Management optimisation of Multi-Energy System Hubs: A simulation-based approach for urban planning

The integration of renewable energy plays a pivotal role in shaping urban energy consumption, particularly as electrification trends gain momentum. In this context, the development of Multi-Energy System Hubs emerges as a promising strategy to enhance sustainability, flexibility, and efficiency in urban clusters. This paper presents a Mixed-Integer Linear Programming model for the optimal management of multi-energy systems, addressing the demand for heating, cooling, and electricity in urban environments. The study specifically analyses potential synergies between heating and electricity demand and investigates how energy storage systems can enhance flexibility and improve the utilisation of renewable energy sources. By aggregating energy demand under district energy systems, local energy hubs can be developed to maximise self-consumption and minimise reliance on external energy sources. The proposed model optimises both the operation and sizing of key energy technologies, ensuring a balanced trade-off between economic and environmental objectives.
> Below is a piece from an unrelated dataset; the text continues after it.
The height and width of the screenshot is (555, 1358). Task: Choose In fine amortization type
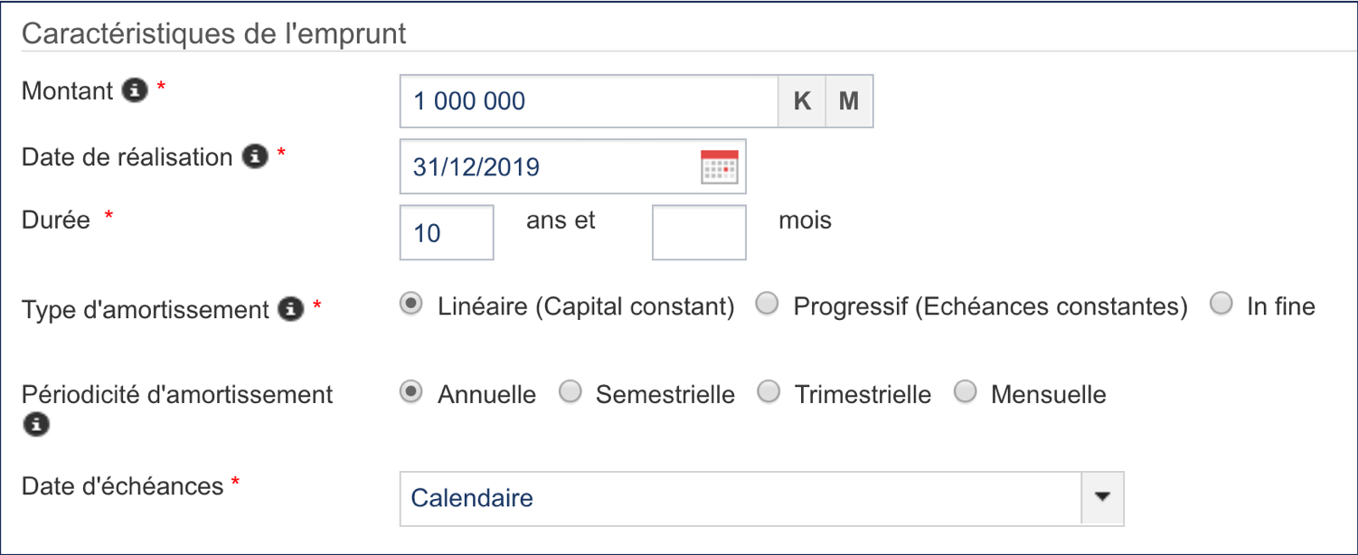[x=1223, y=304]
Results highlight how different optimisation objectives—such as cost reduction, minimisation of CO₂ emissions, and maximisation of renewable self-consumption—lead to distinct management strategies for energy hubs. These objectives also significantly influence the optimal sizing of energy conversion and storage technologies. The findings demonstrate that by implementing an optimised management and sizing strategy, renewable energy penetration can reach up to 50%, with a primary energy saving (PES) for the case study analysed up to 11.5 GWh/years, underscoring the crucial role of advanced simulation-based planning tools in fostering sustainable urban development.